Home Property Australia BACKING ECONOMIC REFORMS

BACKING ECONOMIC REFORMS

  • September 01, 2017

So it seems voters can still back big economic reform after all.

Mike Baird’s strong win in NSW on the weekend was a resounding endorsement of his plan to reinvest $20 billion of money currently locked up in electricity distribution networks into much needed transport infrastructure.

His federal colleagues are hoping to emulate this political formula, with Treasurer Joe Hockey yesterday formally kicking off the long delayed national tax reform debate.

The government’s discussion paper puts forward a strong case for tax reform. It argues our tax system is too complex, overly reliant on income tax, has too many taxes which raise very little revenue, and that its 1950s design is a poor fit for the modern day.

It notes that taxes on property comprise about nine per cent of GDP in Australia compared to an OECD average of just five per cent.

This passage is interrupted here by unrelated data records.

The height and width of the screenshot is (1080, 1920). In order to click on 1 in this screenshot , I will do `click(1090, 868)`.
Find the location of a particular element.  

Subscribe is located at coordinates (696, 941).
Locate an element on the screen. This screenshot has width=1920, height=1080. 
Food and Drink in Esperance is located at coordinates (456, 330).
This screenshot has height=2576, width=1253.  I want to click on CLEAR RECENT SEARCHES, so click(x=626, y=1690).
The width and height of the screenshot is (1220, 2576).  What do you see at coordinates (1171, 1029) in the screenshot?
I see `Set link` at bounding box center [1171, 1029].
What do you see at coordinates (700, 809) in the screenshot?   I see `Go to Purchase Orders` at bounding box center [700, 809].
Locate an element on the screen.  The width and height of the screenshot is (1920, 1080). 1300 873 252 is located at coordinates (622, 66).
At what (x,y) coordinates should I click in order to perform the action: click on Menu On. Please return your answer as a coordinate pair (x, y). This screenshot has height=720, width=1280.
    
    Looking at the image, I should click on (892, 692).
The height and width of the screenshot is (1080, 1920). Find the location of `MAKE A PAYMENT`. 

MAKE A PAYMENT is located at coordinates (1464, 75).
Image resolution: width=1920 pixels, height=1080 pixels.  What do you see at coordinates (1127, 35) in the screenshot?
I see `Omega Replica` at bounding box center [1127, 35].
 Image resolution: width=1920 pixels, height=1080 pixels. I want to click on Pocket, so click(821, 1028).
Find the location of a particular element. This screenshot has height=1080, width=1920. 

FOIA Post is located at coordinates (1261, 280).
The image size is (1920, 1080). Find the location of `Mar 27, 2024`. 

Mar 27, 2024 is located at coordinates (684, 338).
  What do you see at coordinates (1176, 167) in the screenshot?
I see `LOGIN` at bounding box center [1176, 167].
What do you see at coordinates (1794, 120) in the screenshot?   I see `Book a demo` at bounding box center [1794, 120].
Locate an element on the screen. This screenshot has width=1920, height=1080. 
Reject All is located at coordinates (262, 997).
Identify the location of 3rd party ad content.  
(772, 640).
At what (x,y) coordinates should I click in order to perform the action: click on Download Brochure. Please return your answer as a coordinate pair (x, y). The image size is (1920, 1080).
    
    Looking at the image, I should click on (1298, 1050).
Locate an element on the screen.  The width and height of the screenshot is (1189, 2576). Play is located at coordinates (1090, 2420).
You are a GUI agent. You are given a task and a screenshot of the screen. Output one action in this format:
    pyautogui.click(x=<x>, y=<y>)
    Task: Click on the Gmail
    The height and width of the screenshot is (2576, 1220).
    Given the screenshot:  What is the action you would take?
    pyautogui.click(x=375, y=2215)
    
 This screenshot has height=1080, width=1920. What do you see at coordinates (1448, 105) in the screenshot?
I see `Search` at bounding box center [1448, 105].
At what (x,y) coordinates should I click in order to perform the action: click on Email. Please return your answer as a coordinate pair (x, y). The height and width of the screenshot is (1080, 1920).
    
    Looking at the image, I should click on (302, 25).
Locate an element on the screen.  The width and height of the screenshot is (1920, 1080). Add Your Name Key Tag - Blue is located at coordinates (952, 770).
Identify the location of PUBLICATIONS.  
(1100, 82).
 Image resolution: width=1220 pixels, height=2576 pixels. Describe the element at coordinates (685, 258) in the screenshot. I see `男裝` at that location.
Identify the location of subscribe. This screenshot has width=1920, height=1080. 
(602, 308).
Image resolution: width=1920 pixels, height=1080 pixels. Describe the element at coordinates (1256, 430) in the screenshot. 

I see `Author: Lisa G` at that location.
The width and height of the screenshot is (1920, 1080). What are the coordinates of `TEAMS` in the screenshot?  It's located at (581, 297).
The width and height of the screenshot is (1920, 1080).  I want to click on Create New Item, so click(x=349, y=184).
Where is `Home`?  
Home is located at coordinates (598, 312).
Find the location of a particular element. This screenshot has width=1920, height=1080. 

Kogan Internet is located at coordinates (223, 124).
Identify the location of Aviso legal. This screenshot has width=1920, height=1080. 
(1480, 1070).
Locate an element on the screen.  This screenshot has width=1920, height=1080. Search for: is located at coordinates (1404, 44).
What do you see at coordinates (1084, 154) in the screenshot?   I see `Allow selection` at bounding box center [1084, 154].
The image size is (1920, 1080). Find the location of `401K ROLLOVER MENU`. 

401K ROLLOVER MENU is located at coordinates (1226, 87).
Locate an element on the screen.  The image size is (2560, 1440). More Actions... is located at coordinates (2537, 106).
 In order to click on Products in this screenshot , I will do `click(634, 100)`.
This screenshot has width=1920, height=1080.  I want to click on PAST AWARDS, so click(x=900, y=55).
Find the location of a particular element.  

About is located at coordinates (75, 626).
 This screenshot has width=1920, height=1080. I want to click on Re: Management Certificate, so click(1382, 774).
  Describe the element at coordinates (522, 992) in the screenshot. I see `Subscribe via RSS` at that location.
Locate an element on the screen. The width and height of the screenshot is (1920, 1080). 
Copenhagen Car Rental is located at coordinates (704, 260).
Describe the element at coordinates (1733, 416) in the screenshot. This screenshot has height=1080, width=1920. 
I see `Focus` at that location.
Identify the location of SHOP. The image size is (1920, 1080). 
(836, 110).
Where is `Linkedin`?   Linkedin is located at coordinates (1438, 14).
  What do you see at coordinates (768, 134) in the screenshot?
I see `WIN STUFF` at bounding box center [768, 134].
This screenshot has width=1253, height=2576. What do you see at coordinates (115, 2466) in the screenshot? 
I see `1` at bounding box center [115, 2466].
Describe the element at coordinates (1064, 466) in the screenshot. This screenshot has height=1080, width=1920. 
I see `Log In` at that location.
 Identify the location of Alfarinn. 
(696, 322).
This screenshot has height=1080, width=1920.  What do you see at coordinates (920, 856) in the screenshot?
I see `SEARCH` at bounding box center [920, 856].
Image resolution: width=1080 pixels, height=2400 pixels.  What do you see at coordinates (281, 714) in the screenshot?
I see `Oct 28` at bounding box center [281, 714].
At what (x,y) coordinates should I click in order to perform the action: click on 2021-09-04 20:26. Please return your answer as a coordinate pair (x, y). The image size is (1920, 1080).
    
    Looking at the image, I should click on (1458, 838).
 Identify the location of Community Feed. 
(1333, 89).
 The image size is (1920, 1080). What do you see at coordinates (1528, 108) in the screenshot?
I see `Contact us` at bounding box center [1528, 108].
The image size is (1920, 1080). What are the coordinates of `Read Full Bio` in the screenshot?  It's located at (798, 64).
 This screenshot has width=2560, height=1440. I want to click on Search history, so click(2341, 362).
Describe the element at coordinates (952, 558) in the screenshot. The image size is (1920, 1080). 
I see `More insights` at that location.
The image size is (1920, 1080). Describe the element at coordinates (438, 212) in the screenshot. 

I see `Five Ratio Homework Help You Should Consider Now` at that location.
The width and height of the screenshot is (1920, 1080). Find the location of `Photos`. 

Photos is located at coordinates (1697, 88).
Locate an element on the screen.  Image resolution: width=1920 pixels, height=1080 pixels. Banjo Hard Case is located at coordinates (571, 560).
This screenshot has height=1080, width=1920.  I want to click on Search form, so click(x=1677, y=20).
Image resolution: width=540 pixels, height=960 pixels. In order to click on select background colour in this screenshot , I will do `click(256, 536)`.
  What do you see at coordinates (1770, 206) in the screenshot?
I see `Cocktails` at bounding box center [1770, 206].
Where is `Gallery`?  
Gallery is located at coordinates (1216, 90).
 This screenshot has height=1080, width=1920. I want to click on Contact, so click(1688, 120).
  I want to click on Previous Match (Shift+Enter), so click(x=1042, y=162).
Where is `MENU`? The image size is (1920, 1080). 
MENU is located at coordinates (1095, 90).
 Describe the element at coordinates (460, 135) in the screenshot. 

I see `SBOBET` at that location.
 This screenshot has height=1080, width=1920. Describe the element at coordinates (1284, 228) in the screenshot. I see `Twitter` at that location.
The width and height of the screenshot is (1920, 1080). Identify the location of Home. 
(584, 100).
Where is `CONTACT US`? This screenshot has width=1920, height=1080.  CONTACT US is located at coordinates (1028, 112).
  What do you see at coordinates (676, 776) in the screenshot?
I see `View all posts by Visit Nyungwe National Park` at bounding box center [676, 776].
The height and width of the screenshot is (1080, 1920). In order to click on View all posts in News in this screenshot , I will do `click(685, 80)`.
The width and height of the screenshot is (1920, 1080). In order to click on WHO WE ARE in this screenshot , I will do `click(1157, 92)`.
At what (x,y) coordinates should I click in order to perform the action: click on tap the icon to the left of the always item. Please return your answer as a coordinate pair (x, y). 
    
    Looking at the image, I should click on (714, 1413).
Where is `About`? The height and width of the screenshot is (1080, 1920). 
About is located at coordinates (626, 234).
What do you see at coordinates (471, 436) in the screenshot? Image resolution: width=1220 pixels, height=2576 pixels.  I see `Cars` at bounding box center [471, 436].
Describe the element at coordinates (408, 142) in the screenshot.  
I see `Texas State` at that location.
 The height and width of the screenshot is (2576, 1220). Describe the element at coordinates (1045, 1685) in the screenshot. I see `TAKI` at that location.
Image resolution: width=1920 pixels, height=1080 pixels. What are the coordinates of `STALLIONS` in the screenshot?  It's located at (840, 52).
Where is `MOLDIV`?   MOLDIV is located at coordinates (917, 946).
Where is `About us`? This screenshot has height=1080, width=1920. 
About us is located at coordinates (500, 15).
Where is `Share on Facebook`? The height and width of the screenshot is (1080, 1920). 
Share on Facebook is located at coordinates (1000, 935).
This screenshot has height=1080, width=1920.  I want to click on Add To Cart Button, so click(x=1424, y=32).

Critically, it also argues that elements of our tax system are an unnecessary handbrake on the economy and employment. It singles out stamp duty as a tax that inhibits transactions and is unfair as it taxes the total transaction and not the value add.

Taxes are supposed to lean lightly on the economy, yet stamp duties do anything but.

This needs to be at the heart of the tax debate: how to achieve economic growth through a better tax mix.

Next month the Property Council will be releasing new research and a detailed tax position paper that will shine a light on this issue.

So let’s debate our taxes with a view to getting rid of the worst ones, to deliver the lower, simpler, fairer system the Government proposes and the country deserves.